Advertisement

LOS ANGELES FESTIVAL : AN IRISHMAN WRESTLES ‘BABBITT’ TO THE MAT

Share via

Ron Hutchinson, a granite block of a man with hair cut in a harsh, flat-top style, never quite looks his visitor in the eye. His childhood home was Catholic Belfast, but his current home is St. Gennys, in England’s distant Cornwall region.

A removed and cold Celt, you think. Certainly not a man who is, by his own confession, “hopelessly in love with America” as well as the stage adapter of Sinclair Lewis’ novel of 1920s heartland America, “Babbitt.” As Hutchinson talked, feelings of vague intimidation gave way to fascination with a writer who works with and thrives on paradox.

As if to italicize this, Hutchinson, in the midst of talking about his new play, “Babbitt: a Marriage,”) (opening Thursday at the Mark Taper Forum) recounted something from his past. “Telling the story well, I was brought up to believe, is better than telling the truth. There’s the deeper truth of intention and effect, beyond the facts of what happened.”

Advertisement

The first paradox, of course, is that an Irishman is wrestling this seemingly indomitable American book to the stage mat.

“Yes, but I think I’m equipped for it. American writers would likely feel they were required to savage Babbitt and his myth of prosperity. Many British writers would take cheap shots.”

George Follansbee Babbitt (played at the Taper by Charles Hallahan, who portrayed a cop in Hutchinson’s “Rat in the Skull,” last year at Taper, Too) is a man who feels the tremors of dread shake his life of real estate profits and staid domesticity. He makes pathetic stabs at revolt, leaving office and home behind for the Maine woods, only to return to his life of booster clubs and land deals.

Advertisement

“You’re watching a desperate man,” Hutchinson said, sitting in a Taper office, “who’s attempting to cope with the impossible. But the fact that he’s trying to do something . . . showing that, instead of dwelling on how impossible his lot is, was my goal.”

So powerful is the novel as a cultural artifact that babbitt can be found in the dictionary. Hutchinson takes exception with the implications of the word’s pejorative definition. “I actually like Babbitt. I don’t think you could write an annotation of ‘Babbitt’ unless you’re in love with the man, and through him, America.

“Finding a book where there’s fundamentalist religion, business shenanigans, and a belief that the President (then, it was Warren G. Harding) is infallible because he’s nice--those things are either disturbing because they’re again a part of American life under Reagan, or affirming because the structure coped with those problems before, and went on. I choose the latter, partly because I share a common Irish view of the States as opportunity.
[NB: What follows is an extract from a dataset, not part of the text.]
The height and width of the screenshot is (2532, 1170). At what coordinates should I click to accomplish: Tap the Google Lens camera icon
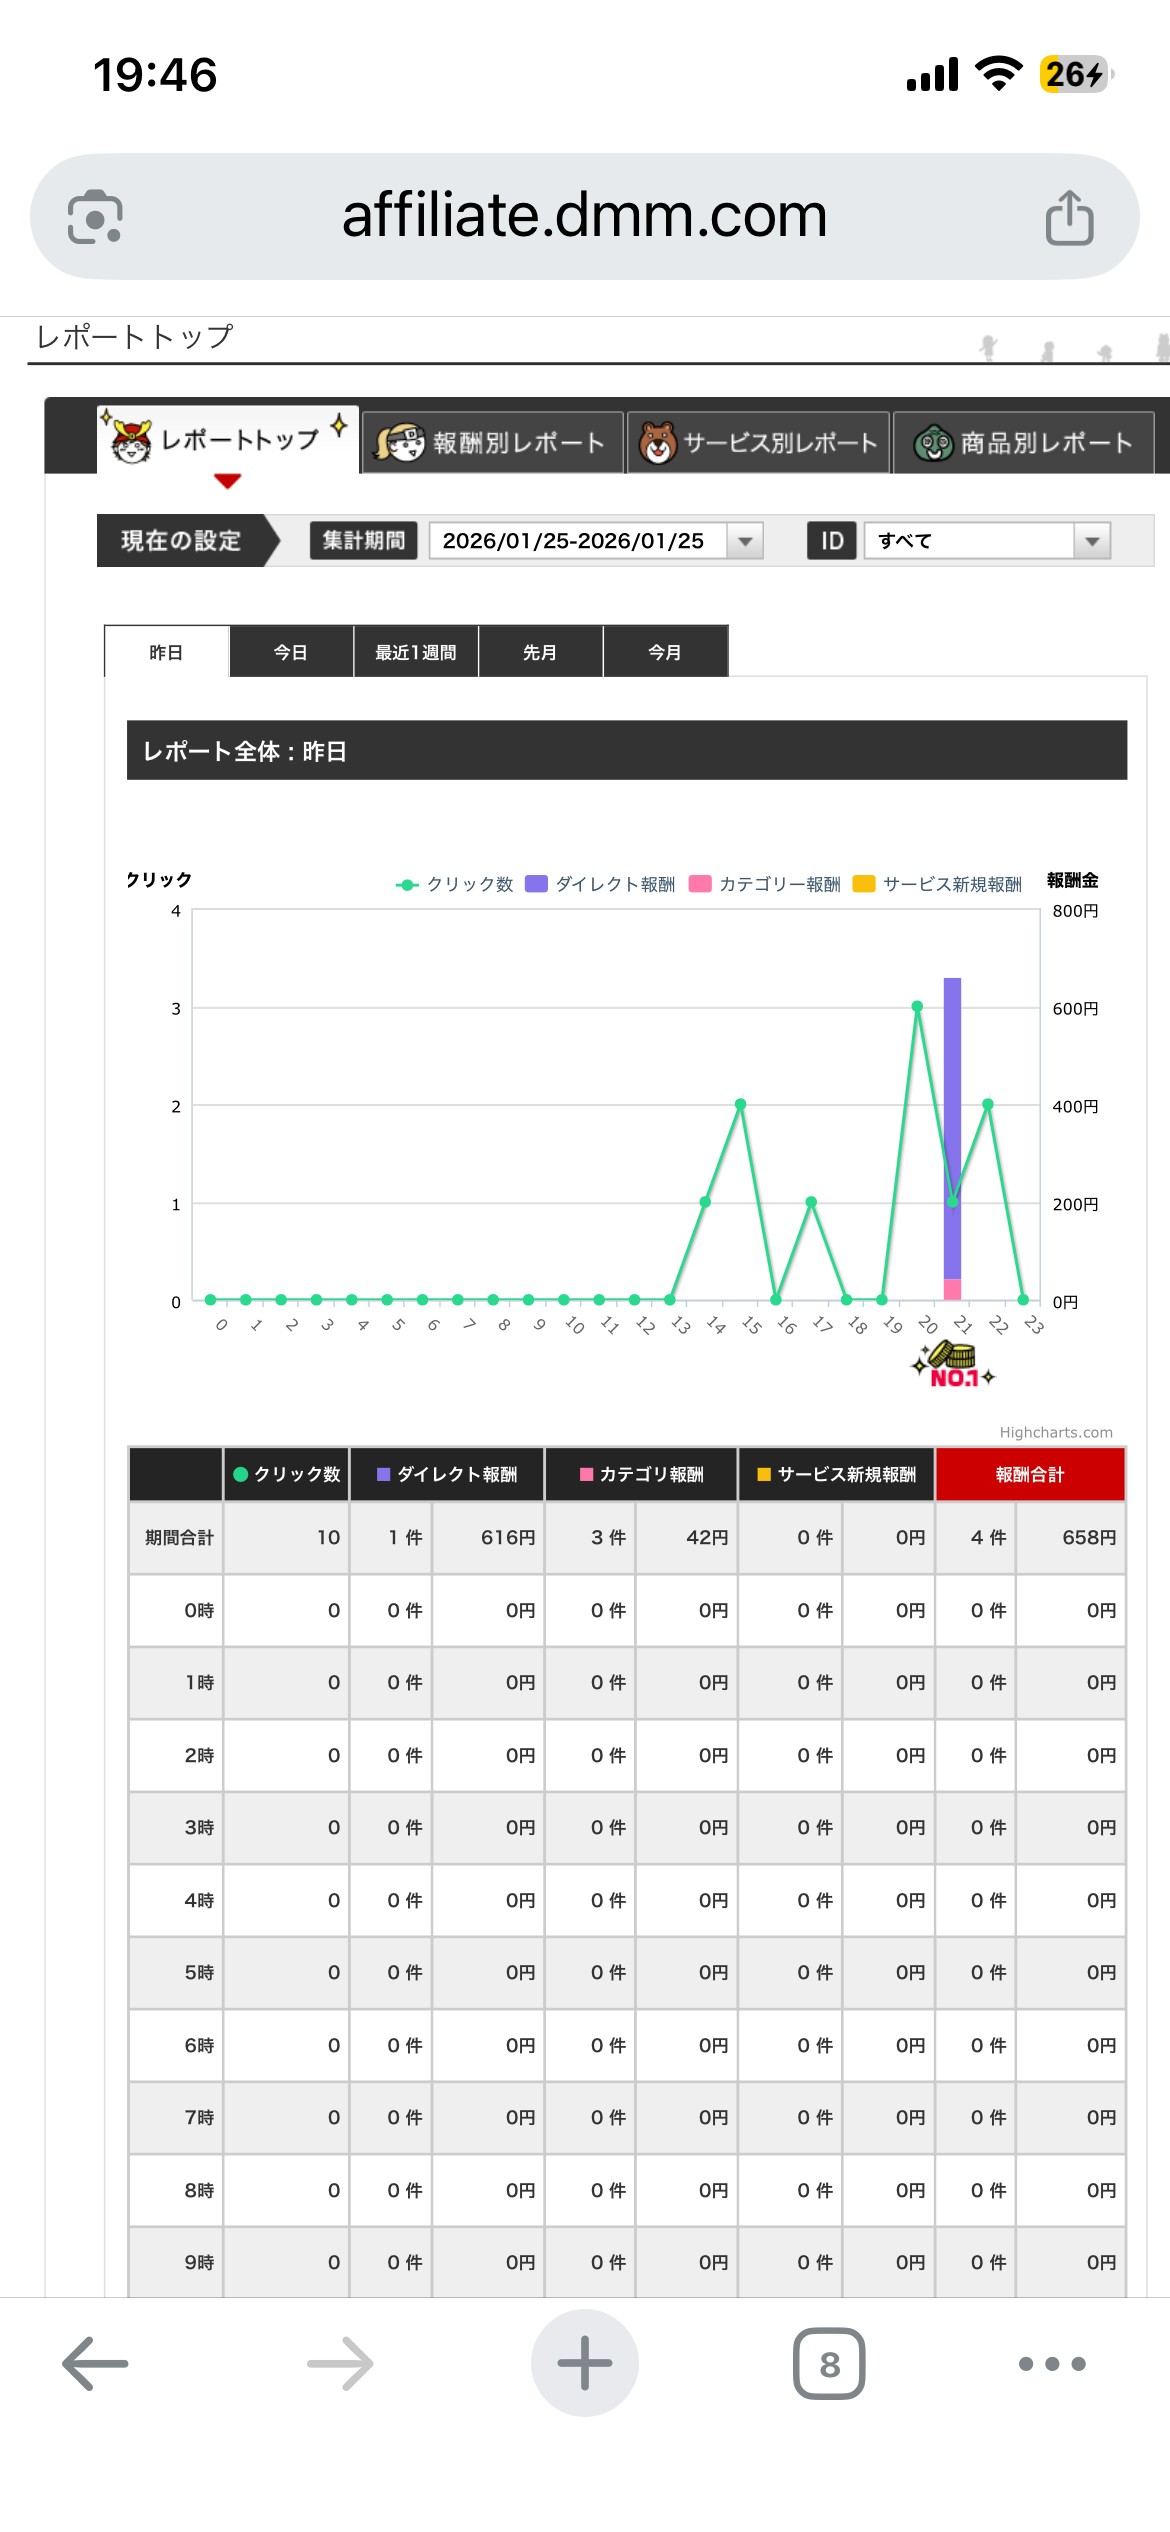coord(95,217)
We’re forever wishing our granddaddies had kicked the mud off their boots and come here.”

Advertisement

Liking Babbitt, in fact, was a problem in the adaptation, the playwright said: “Lewis had the same problem, because he later admitted that he was Babbitt.”
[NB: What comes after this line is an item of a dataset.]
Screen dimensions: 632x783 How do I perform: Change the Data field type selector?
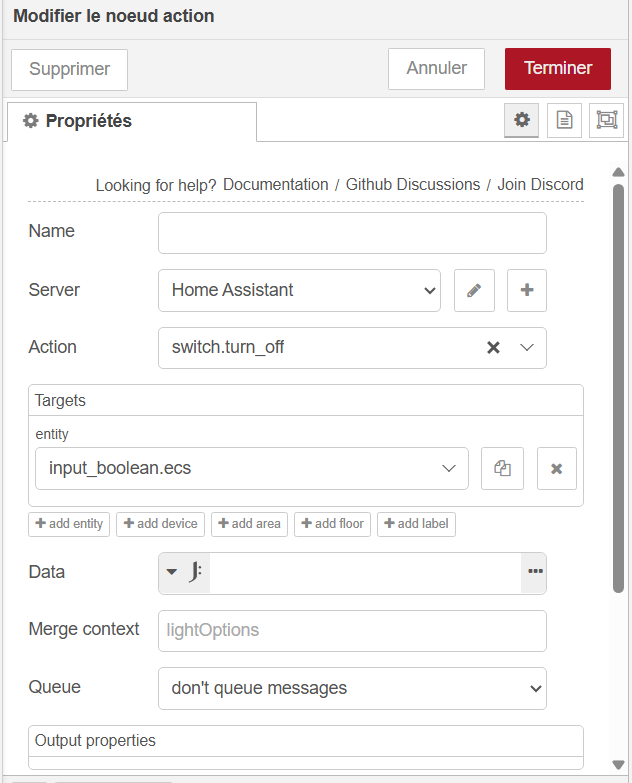tap(184, 572)
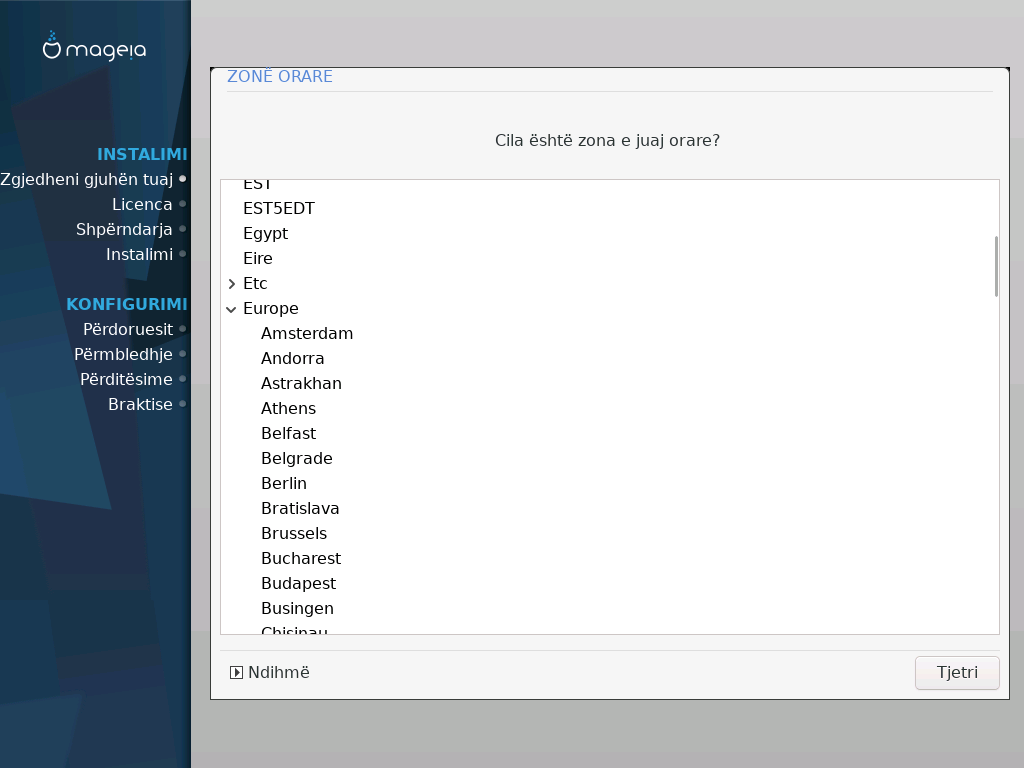This screenshot has height=768, width=1024.
Task: Click the Përdoruesit step bullet
Action: [183, 329]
Hutchinson would never go that far, but his research revealed another link with the novelist. “Babbitt” was composed a mere 12 miles from Hutchinson’s Cornish house. “He wrote it with a European sensibility,” he said, “and that could be why it had a greater effect there than here.”
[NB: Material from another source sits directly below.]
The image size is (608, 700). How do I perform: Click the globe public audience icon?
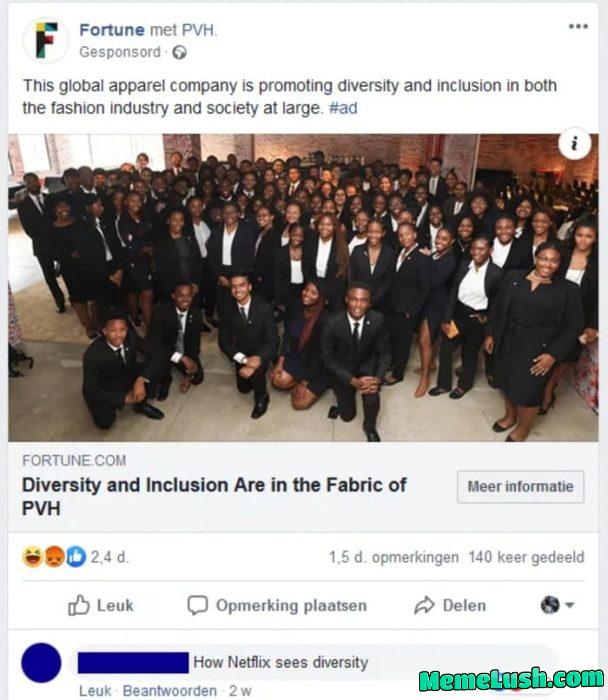(x=179, y=51)
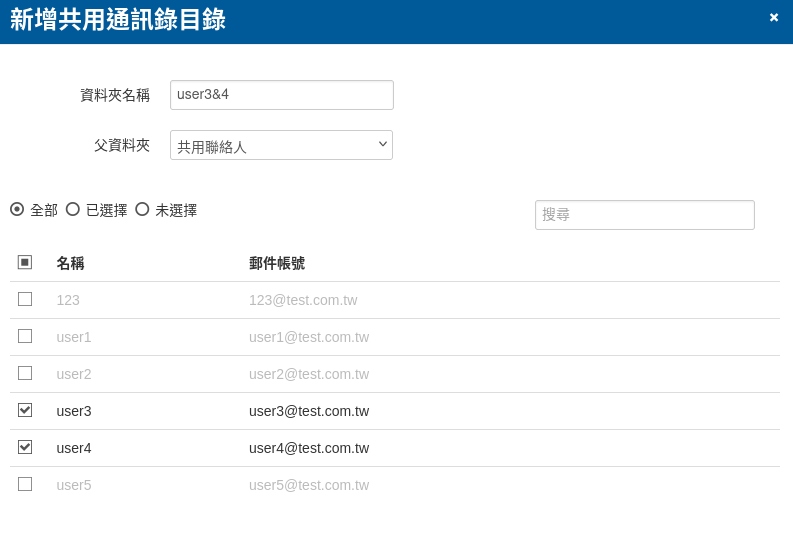Select the 未選擇 radio button

142,209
Which leads to the second paradox: how to write both at a distance and sympathetically, especially from a book drenched in sarcasm.

“It stalled many a writer before me,” he said, barely smiling. “The trick is taking the interior dread and putting it on stage. This outpatient couldn’t exist without music.”

More specifically, barbershop quartet music. Employing male (The 139th Street Quartet) and female, or “Sweet Adelines” (The Sundance Quartet) groups, Hutchinson, with the aide of composer Mel Marvin, has barbershoppers take on the role of a Greek chorus-cum-Brechtian ensemble.

“What amazed me about barbershop singers when I first heard them eight years ago,” he said, “was their power. The surface is sweet and corny, but it’s technically remarkable, pure a capella. My plan, and I think we’re pulling it off, was to take this familiar form through an arc and turn into a threatening musical invention. The words become a clenched fist.

“Lewis hated small-town life, but what he really wrote was a paean of self-hate. He was deep in the trenches with womankind. The story’s set on fire for me when he writes about marriage, the hopelessness of finding a lasting relationship.” Thus, his play’s subtitle.

Advertisement

“Y’see, the men of Zenith can never say to each other, ‘I love you.’ They cover up their feelings with verbal pats on the back, killing themselves, and the women.

“There’s a darkness in this story,” Hutchinson said, making eye contact for a moment, “that I just can’t kick off my shoe.”